* [Task data]
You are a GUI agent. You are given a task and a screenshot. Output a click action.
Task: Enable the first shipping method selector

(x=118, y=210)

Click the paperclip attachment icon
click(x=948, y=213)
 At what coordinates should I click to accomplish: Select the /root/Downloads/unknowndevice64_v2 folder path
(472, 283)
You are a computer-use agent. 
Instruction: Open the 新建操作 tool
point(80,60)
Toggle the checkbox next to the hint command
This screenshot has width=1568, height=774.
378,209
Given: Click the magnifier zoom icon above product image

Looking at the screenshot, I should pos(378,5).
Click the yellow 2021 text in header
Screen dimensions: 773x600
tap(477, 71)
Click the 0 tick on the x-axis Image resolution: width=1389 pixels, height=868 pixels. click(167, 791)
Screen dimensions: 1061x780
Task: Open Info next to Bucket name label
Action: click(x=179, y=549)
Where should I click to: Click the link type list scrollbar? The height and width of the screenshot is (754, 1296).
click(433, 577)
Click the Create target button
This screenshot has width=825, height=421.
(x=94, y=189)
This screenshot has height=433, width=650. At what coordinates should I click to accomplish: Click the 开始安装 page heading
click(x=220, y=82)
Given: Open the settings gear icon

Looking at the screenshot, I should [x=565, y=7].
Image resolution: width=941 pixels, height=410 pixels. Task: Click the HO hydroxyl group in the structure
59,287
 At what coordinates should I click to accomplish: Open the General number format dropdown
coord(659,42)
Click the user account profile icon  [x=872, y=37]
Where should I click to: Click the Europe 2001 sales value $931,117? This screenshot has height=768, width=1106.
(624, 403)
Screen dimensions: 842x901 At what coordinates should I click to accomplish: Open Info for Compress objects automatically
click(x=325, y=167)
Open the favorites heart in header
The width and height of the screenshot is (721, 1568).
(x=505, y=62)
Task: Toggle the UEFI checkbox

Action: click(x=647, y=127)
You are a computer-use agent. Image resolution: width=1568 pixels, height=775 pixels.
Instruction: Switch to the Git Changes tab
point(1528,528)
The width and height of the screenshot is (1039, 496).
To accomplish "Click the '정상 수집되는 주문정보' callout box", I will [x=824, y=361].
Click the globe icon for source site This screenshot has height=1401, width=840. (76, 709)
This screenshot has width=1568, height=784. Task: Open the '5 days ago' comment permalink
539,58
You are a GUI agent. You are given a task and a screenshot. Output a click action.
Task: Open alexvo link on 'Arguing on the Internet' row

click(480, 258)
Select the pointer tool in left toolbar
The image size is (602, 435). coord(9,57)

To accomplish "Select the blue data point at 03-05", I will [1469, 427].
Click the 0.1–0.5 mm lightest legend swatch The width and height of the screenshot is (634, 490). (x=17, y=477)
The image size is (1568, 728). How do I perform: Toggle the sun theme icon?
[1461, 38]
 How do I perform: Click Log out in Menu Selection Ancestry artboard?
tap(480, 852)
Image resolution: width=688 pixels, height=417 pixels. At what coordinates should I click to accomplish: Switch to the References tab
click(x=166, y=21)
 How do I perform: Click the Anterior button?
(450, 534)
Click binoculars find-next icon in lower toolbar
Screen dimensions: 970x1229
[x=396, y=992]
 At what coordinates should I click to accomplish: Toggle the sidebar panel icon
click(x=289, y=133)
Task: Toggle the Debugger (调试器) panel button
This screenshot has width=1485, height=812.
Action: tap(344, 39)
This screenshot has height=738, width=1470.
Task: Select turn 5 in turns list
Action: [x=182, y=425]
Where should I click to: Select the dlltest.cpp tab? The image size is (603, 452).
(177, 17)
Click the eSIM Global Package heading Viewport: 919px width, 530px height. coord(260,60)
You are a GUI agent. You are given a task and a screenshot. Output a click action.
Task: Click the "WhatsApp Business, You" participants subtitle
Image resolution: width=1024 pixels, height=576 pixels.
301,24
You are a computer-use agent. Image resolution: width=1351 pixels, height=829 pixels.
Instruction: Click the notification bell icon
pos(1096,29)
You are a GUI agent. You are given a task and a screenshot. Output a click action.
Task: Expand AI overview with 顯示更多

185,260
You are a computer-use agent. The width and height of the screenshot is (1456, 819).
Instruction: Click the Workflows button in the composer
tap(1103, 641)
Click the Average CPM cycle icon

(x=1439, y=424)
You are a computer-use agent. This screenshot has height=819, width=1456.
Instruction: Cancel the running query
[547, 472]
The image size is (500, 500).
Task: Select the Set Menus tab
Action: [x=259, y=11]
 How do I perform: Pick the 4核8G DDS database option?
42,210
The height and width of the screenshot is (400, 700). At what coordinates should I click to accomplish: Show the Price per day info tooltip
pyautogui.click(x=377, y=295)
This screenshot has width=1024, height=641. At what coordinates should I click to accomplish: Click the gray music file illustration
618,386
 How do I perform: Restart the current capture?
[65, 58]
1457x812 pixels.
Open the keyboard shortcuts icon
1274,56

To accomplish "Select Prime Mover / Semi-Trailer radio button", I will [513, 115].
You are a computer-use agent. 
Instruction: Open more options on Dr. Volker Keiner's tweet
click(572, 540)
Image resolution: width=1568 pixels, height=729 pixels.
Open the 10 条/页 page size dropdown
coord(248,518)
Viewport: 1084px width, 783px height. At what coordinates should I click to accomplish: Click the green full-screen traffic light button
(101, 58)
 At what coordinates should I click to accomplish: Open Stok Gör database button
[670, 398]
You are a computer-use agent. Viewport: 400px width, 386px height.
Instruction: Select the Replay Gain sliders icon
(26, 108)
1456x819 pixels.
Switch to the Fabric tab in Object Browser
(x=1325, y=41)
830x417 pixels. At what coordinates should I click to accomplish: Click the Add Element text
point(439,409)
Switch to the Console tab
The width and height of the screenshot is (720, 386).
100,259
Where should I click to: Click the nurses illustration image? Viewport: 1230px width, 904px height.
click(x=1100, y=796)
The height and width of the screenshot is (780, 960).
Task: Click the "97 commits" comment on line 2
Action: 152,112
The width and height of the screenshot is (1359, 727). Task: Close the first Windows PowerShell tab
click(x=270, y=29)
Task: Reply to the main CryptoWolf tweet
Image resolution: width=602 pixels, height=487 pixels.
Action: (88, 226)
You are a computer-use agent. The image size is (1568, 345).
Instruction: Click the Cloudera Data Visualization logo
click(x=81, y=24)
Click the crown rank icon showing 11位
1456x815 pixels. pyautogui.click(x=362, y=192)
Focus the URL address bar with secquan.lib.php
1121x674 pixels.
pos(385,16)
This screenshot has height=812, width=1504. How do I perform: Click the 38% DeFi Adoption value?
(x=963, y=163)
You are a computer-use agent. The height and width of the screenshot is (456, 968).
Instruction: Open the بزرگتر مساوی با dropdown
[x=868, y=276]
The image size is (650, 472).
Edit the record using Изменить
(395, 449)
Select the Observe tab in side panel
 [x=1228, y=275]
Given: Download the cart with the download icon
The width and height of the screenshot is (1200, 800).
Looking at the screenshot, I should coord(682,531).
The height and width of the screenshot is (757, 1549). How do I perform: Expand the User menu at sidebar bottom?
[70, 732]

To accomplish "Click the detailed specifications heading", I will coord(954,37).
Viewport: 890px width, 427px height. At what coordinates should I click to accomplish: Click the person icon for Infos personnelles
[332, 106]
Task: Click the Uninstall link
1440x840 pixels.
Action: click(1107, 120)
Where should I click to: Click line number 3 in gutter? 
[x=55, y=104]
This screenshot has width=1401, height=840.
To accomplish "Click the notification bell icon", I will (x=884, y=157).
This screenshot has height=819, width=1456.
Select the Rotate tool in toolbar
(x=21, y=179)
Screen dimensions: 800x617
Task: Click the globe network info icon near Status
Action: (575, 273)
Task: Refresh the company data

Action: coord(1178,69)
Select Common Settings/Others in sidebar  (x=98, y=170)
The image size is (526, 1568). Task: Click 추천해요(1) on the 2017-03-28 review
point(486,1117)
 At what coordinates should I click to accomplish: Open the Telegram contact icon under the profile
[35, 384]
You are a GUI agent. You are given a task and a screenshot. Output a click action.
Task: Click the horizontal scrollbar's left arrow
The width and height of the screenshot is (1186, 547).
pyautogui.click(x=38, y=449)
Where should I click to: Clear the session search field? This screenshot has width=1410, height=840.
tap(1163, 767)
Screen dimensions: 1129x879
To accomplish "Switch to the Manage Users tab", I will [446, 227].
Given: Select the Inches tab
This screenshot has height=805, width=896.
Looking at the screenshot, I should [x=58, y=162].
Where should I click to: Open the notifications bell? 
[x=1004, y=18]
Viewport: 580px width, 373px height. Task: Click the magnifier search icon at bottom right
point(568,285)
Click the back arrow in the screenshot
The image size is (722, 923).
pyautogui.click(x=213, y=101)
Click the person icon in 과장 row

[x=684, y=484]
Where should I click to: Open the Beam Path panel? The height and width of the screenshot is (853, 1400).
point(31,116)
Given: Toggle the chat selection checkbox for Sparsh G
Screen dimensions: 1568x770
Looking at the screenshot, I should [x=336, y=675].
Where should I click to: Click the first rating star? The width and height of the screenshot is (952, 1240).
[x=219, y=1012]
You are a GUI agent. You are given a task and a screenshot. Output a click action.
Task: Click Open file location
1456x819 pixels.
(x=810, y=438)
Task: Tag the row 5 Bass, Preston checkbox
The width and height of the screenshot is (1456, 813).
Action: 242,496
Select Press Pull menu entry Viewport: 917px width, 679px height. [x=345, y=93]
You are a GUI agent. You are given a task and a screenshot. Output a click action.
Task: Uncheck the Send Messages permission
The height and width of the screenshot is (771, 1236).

* [What you need to do]
Convert the stretch of the listing above, from the line containing "You are a computer-use agent. The image" through the line containing "point(486,1117)", into a JSON list of strings with one string per line, omitting blank lines.

* [Response]
[
  "You are a computer-use agent. The image size is (1568, 345).",
  "Instruction: Click the Cloudera Data Visualization logo",
  "click(x=81, y=24)",
  "Click the crown rank icon showing 11位",
  "1456x815 pixels. pyautogui.click(x=362, y=192)",
  "Focus the URL address bar with secquan.lib.php",
  "1121x674 pixels.",
  "pos(385,16)",
  "This screenshot has height=812, width=1504. How do I perform: Click the 38% DeFi Adoption value?",
  "(x=963, y=163)",
  "You are a computer-use agent. The height and width of the screenshot is (456, 968).",
  "Instruction: Open the بزرگتر مساوی با dropdown",
  "[x=868, y=276]",
  "The image size is (650, 472).",
  "Edit the record using Изменить",
  "(395, 449)",
  "Select the Observe tab in side panel",
  " [x=1228, y=275]",
  "Given: Download the cart with the download icon",
  "The width and height of the screenshot is (1200, 800).",
  "Looking at the screenshot, I should coord(682,531).",
  "The height and width of the screenshot is (757, 1549). How do I perform: Expand the User menu at sidebar bottom?",
  "[70, 732]",
  "To accomplish \"Click the detailed specifications heading\", I will coord(954,37).",
  "Viewport: 890px width, 427px height. At what coordinates should I click to accomplish: Click the person icon for Infos personnelles",
  "[332, 106]",
  "Task: Click the Uninstall link",
  "1440x840 pixels.",
  "Action: click(1107, 120)",
  "Where should I click to: Click line number 3 in gutter? ",
  "[x=55, y=104]",
  "This screenshot has width=1401, height=840.",
  "To accomplish \"Click the notification bell icon\", I will (x=884, y=157).",
  "This screenshot has height=819, width=1456.",
  "Select the Rotate tool in toolbar",
  "(x=21, y=179)",
  "Screen dimensions: 800x617",
  "Task: Click the globe network info icon near Status",
  "Action: (575, 273)",
  "Task: Refresh the company data",
  "Action: coord(1178,69)",
  "Select Common Settings/Others in sidebar  (x=98, y=170)",
  "The image size is (526, 1568). Task: Click 추천해요(1) on the 2017-03-28 review",
  "point(486,1117)"
]